April 10 (Bloomberg) -- Spain’s efforts to calm investors with 10 billion euros ($13 billion) of budget cuts in education and health failed to stem concerns the nation may be the fourth euro member to need a bailout.
The yield on Spain’s 10-year benchmark bond surged 20 basis points to 5.95 percent today as Economy Minister Luis de Guindos declined to rule out a rescue for Spain and Bank of Spain Governor Miguel Angel Fernandez Ordonez said the nation’s lenders may need additional capital if the economy weakens more than expected.
Prime Minister Mariano Rajoy yesterday unexpectedly announced the 10 billion-euro package, less than two weeks after unveiling the most austere budget in more than three decades. Rajoy is targeting basic public services for the first time since his election in December in a bid to convince investors he can bring order to the nation’s finances.
“There are growing fears that the Spanish economy is caught in a pernicious circle,” Nicholas Spiro, managing director of Spiro Sovereign Strategy in London, said in an e-mailed response to questions. “The weakness of government finances, the fragility of banks and worries about the scale of the recession all feed on each other.”
Spain’s 10-year borrowing costs have jumped more than one percentage point since March 2, when Rajoy announced that Spain will miss its 2012 budget-deficit goal approved by the European Union. Spain overshot last year’s target and the nation is battling its second recession since 2009.
Euro-region finance ministers on March 12 settled on a shortfall goal of 5.3 percent of gross domestic product for Spain in 2012, leaving it unchanged at 3 percent for 2013.
The 10 billion euros of savings announced yesterday will be implemented by the regional administrations, with the central government strengthening the legal framework to allow local authorities to make more cuts, two government officials, who declined to be named, told reporters today. Regional health chiefs will meet on April 18 to discuss measures, they said, without giving details of where savings will be made.

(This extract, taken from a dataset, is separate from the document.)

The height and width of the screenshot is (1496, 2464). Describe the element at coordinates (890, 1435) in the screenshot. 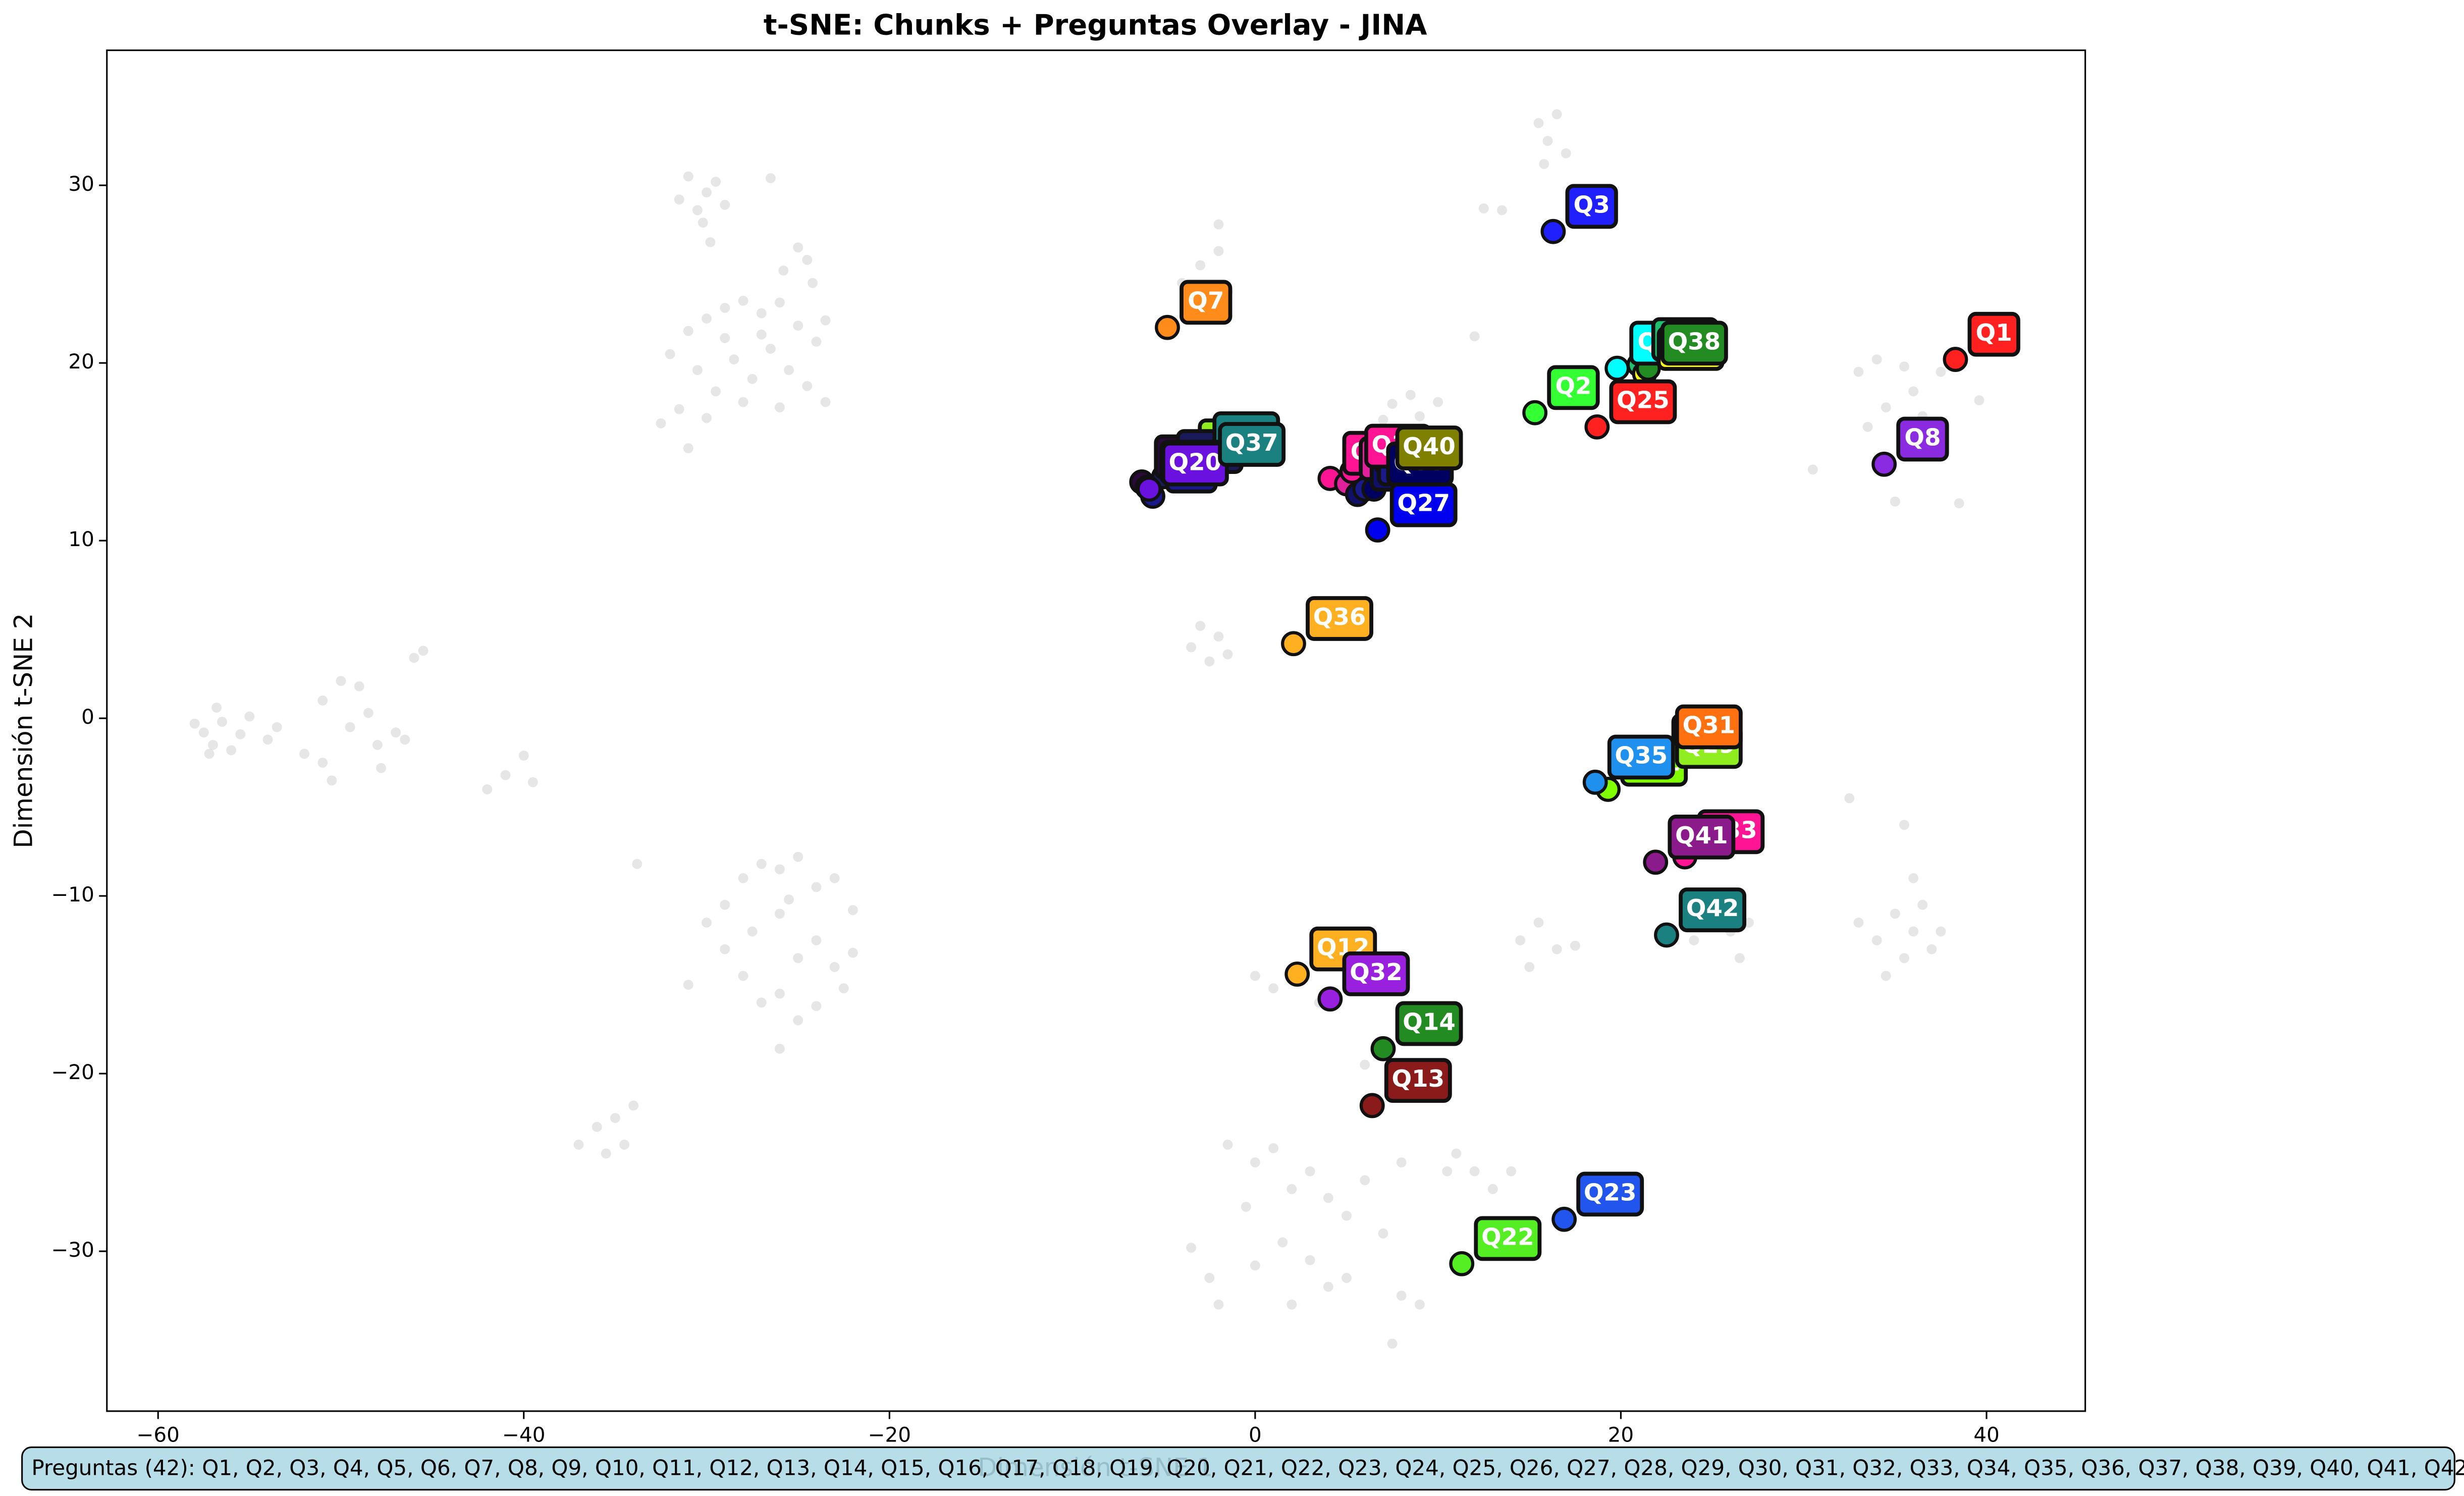

I see `x-tick-label: −20` at that location.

As regional governments struggle to rein in their deficits, Esperanza Aguirre, the president of Madrid, said regions should hand back responsibilities such as health and education. Giving up powers to the central government and passing other duties on to town halls could save 48 billion euros by reducing overlap, Aguirre, a member of Rajoy’s People’s Party, told reporters after meeting with the premier today.
Rajoy will spell out his planned reforms at a meeting of PP lawmakers tomorrow, an official in the government’s communications department, who asked not to be named in line with its policy, said in a phone interview yesterday.
The country is working on “ambitious” health reforms and has to put regional finances “in order,” Budget Minister Cristobal Montoro said in an interview on RNE radio today. He also said that increasing the value-added tax would be a “deep error” that would extend the recession and hurt consumption.
Spain doesn’t plan to seek aid for its banks from European rescue funds as European Central Bank lending has provided them with a “very considerable liquidity cushion,” Montoro said.
The ECB has lent banks in the euro region more than 1 trillion euros for three years since December, propping up demand for sovereign bonds. The ECB should be more aggressive by buying more public and private debt, Alfredo Saenz, chief executive officer of Banco Santander SA, said in Madrid today, calling for “stronger European quantitative easing.”
“As a result of Spain’s challenges, sentiment towards its sovereign bonds is now the bellwether for Europe’s debt crisis,” Mansoor Mohi-uddin, chief currency strategist at UBS AG, wrote in an e-mailed note on April 7. “If investor appetite wanes, then currency markets will start to price in either ECB rate cuts to help restore sentiment, or Madrid requires external assistance from its European Union partners.”